Bu listeye; “Dünyanın en büyük kulüplerinden birine geldim”, “Çok büyük bir camiaya geldiğimin bilincindeyim”, “Burada rakip olarak oynadığım maçlardaki müthiş atmosferi unutamamıştım”, “Hedefleri olan bir kulübe geldim”, “Elimden gelenin en iyisini yapacağımdan taraftarımızın şüphesi olmasın”, “Burada çok güzel bir kardeşlik ortamı var” cümlelerini de eklemek gerekir.
Yurtdışından transfer olmuş yabancı bir futbolcu için iki şahane seçenek vardır. Ya aynı takımda oynadığı Türk futbolcu arkadaşı ona, bu kulübün büyük taraftarını anlatmıştır ya da yöneticiler; İstanbul’u, boğazı ve Türk yemeklerini anlatmışlardır. “Kararımda bunlar çok etkili oldu” biçiminde biter bu röportaj.
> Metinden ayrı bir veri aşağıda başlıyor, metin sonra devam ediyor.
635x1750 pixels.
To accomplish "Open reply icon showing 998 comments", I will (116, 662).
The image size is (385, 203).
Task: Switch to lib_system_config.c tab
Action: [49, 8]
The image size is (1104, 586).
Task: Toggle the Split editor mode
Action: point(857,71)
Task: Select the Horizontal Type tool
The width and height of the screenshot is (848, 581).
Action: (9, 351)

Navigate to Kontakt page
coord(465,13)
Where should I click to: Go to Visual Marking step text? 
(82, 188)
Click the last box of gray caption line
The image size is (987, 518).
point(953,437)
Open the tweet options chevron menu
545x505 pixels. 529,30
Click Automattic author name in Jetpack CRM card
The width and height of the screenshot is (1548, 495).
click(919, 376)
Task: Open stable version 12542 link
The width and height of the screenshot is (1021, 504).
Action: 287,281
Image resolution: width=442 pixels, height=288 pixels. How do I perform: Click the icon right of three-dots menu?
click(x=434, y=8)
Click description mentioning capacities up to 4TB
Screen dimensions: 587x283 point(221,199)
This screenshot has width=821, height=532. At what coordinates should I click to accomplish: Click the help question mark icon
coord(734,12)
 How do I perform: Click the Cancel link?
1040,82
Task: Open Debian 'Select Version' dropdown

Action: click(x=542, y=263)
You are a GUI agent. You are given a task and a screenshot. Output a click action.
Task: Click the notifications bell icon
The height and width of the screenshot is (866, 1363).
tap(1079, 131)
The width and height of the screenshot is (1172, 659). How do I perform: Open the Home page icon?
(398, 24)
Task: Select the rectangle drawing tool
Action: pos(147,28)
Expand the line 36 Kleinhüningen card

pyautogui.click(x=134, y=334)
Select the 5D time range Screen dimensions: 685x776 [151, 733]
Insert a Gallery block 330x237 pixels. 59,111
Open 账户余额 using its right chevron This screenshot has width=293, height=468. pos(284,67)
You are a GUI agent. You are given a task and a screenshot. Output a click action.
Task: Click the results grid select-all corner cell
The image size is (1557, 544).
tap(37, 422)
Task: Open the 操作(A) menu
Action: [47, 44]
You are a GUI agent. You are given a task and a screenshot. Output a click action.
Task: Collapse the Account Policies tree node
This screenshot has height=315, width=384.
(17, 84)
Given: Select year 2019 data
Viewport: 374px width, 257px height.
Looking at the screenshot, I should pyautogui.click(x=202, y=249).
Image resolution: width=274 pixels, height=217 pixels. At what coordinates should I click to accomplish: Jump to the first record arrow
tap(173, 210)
Heyecanı yüksek tutmaya ayarlı çok güzel transfer klişeleri vardır. “İş, eşini ikna etmeye kaldı” gibi. Biraz da umut verenleri “Çocukları için okul bakıyor”, “Transferin bu hafta açıklanması bekleniyor”, “Oyuncuyla her konuda anlaşma sağlandığı belirtildi” olarak sıralanabilir.
“Bize gelen resmi bir teklif yok” en sevdiğim menajer klişesidir. Futbolcunun hâlihazırda oynadığı takımın taraftarını rahatlatan, transfer dedikodularında adı geçen takımın taraftarını heyecanlandıran, bi taraftan da piyasayı kızıştıran müthiş bi cümledir. “Teklif yok” mu diyo? “Teklif var ama resmi değil” mi diyo? “Müsaitiz teklifleri görelim” mi diyo? Ne diyo?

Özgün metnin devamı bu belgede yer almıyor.